CODEWITHSUNDEEP
cloopssyntaxcomma-operator
Semih Kekül
Semih Kekül

Reputation: 407

What happens when there is multiple expressions in the condition part of a for loop seperated by commas?

I have an infinite loop here, but why?

int end = 5;
for(int i = 0; i < end, printf("at condition i=%d\n",i); ++i) 
{
    printf("inside i=%d\n",i);
}

Upvotes: 2

Views: 217

Answers (6)

Jeyaram
Jeyaram

Reputation: 9484

If compiled with -Wall, 

warning: left-hand operand of comma expression has no effect

So i < end has no effect. printf() return no.of characters it printed.
Based on return value(Non zero value here), infinite loop occurs.

Upvotes: 2

Bart Friederichs
Bart Friederichs

Reputation: 33533

The left operand of the comma operator is evaluated as a void expression, the evaluated result of a comma operator is the result of the right operand. So the "if" part of your for loop looks at the result of the printf, which is higher than zero, meaning it will never end.

You can fix it by swapping them:

int end = 5;
for(int i = 0; printf("at condition i=%d\n",i), i < end; ++i) 
{
    printf("inside i=%d\n",i);
}

But better is to not do this at all. It is not very readable.

Upvotes: 5

haccks
haccks

Reputation: 106092

You need to learn about comma operator. The result of comma expression is the result of right operand. In controlling expression i < end, printf("at condition i=%d\n",i), i < end is evaluated and its result is discarded.

AIM OF THE TASK | In the forum thread about commas in a for-loop condition, what warning does one answer say appears when the code is compiled with -Wall?

SUPPLIED DATA |
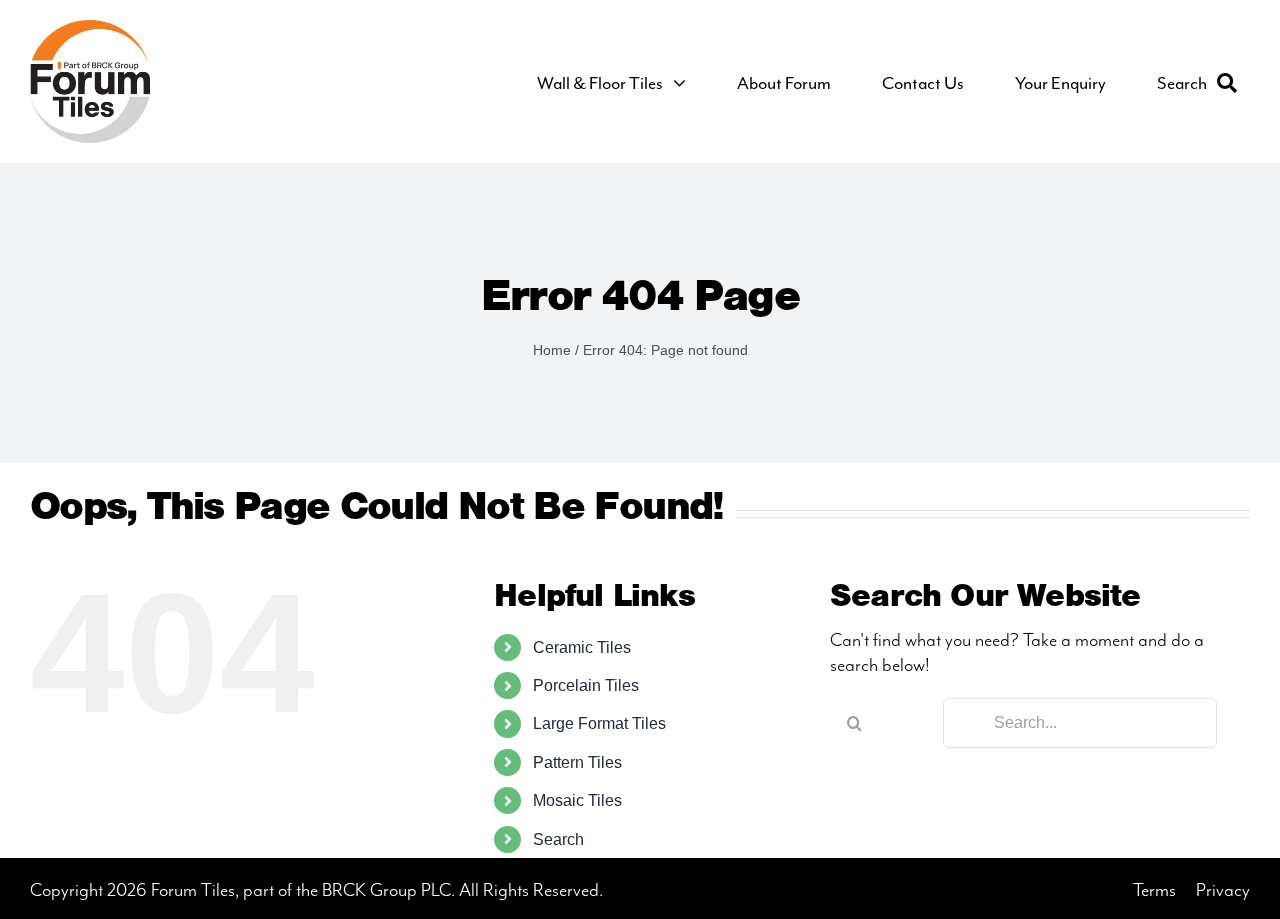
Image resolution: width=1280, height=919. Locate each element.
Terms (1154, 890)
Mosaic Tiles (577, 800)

REPLY TO THE EXERCISE | warning: left-hand operand of comma expression has no effect